#### [What is required]
Please list each line of the rows below that contains the word "Open". Case counts.
[START Material]
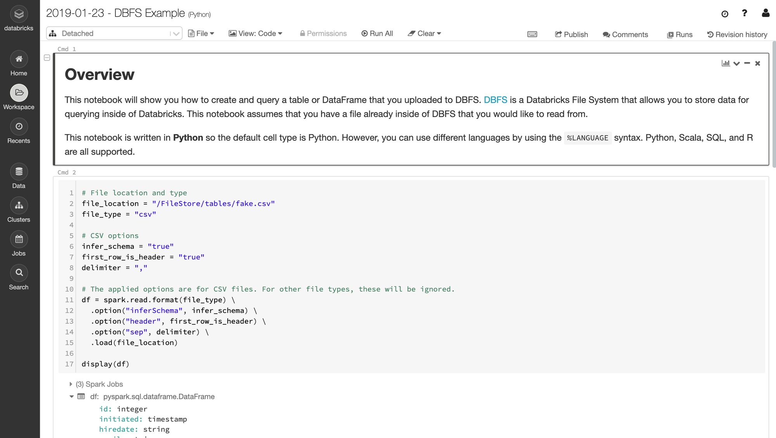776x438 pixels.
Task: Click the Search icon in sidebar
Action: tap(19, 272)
[END Material]
[START Material]
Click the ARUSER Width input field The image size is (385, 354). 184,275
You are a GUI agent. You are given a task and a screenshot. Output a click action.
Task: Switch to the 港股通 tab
[END Material]
[START Material]
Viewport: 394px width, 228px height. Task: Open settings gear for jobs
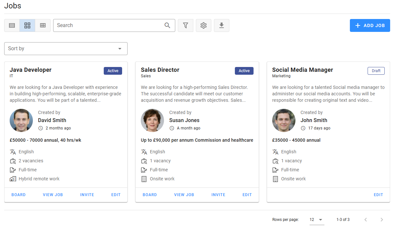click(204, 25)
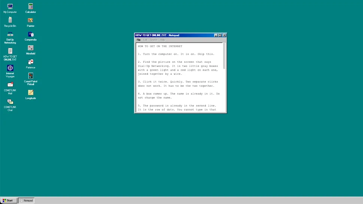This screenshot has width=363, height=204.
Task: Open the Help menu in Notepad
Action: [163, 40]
[END Material]
#### [Result]
Viewport: 394px width, 228px height. Task: Open settings gear for jobs
Task: Open the Help menu in Notepad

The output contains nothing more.